BRIEF
Look for "computer" in each line of the entries, and return the matching lines.

GIVEN RECORDS
=-=-=
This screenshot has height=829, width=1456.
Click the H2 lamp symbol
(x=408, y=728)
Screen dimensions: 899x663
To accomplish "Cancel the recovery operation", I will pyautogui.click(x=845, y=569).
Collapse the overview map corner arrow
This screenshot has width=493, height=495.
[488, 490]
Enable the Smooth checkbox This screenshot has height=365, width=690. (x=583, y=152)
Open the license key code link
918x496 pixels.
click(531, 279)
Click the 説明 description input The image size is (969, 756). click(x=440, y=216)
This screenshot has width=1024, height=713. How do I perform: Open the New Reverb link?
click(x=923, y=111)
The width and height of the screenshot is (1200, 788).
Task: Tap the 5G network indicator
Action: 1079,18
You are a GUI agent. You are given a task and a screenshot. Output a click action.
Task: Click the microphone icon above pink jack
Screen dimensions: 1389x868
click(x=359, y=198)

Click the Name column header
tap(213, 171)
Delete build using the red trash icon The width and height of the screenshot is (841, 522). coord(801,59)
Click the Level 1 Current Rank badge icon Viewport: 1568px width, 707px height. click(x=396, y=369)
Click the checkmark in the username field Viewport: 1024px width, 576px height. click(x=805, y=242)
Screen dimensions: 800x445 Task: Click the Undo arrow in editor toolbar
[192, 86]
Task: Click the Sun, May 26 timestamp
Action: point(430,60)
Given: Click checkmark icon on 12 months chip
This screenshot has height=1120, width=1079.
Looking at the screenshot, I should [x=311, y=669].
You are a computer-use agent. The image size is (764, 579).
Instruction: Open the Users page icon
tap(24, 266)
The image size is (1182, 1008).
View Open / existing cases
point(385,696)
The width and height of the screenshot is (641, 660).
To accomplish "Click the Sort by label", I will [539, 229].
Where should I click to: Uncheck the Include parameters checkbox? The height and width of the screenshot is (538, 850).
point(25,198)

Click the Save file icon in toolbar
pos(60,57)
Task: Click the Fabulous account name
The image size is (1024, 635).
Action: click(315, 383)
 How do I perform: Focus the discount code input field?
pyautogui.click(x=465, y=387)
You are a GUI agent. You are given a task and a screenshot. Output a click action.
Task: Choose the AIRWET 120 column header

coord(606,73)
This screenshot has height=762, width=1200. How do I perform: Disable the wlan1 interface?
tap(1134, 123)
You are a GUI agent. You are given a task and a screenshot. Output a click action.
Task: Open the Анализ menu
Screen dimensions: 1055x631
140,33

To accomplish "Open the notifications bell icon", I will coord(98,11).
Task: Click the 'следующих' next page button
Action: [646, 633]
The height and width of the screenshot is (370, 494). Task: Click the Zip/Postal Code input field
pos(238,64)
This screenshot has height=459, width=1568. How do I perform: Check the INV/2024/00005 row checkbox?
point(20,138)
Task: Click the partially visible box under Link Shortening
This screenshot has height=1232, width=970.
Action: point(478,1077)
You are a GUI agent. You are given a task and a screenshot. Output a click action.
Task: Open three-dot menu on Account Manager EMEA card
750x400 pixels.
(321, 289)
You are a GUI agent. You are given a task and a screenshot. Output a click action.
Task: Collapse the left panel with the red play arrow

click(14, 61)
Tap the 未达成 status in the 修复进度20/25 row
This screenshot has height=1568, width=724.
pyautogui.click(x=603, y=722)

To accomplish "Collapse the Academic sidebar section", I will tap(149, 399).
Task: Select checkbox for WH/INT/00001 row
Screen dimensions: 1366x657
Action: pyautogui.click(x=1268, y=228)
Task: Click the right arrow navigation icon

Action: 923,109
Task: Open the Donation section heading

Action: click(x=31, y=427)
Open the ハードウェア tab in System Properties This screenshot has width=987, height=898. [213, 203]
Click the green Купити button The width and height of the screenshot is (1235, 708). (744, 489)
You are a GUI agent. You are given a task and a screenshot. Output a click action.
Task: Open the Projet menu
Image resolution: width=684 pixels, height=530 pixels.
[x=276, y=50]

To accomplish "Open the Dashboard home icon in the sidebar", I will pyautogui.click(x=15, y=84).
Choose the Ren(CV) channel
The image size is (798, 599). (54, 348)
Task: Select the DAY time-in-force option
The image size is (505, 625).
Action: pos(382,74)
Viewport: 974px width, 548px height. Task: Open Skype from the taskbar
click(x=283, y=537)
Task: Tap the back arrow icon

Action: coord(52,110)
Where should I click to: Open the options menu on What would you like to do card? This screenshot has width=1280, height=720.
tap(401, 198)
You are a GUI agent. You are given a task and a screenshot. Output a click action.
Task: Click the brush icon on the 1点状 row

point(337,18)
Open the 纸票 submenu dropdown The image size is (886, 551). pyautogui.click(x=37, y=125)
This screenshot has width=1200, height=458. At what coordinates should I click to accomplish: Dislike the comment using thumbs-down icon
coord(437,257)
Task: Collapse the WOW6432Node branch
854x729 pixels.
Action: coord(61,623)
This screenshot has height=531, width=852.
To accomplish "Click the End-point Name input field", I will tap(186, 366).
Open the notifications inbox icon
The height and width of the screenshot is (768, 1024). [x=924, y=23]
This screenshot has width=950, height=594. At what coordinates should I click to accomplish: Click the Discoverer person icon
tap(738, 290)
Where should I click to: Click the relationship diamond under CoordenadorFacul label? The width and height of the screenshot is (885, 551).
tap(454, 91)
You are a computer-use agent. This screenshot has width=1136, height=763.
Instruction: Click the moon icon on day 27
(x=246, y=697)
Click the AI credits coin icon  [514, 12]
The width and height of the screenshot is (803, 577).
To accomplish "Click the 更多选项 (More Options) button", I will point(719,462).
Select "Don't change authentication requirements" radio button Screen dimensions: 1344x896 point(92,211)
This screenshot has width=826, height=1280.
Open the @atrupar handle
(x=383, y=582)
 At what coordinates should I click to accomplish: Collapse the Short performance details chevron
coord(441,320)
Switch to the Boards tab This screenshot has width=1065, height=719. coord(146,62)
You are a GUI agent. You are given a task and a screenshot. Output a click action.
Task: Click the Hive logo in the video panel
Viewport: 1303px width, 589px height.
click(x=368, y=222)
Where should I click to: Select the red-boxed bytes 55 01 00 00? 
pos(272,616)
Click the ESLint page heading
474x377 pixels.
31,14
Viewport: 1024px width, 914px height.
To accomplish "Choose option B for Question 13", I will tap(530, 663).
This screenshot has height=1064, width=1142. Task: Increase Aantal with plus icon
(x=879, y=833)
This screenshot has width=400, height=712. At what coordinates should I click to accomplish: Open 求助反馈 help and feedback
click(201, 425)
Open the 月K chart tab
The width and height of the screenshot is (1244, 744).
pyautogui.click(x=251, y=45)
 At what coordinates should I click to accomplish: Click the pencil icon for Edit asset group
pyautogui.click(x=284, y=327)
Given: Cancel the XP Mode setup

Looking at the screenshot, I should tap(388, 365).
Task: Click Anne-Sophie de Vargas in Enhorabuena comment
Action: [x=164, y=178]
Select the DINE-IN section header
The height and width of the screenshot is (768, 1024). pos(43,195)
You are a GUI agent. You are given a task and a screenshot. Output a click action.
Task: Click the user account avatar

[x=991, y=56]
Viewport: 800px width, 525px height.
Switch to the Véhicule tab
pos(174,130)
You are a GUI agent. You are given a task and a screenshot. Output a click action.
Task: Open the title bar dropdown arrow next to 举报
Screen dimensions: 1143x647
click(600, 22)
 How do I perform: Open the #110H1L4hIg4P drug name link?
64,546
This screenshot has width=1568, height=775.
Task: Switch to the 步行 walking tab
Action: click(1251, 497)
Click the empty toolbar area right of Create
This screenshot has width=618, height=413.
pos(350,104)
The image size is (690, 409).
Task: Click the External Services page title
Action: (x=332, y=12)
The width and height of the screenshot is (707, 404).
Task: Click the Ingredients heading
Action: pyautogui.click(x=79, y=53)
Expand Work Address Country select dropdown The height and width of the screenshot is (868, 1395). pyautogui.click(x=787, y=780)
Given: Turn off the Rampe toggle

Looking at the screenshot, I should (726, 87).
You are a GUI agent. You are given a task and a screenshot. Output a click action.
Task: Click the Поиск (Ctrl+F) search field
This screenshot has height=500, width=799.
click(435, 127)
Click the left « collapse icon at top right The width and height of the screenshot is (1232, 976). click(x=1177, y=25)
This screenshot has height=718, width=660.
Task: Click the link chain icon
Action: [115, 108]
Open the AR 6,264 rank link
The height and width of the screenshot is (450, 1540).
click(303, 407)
=-=-=
YOUR RESPONSE
You are a computer-use agent. The image size is (764, 579).
You are a computer-use agent. This screenshot has width=1136, height=763.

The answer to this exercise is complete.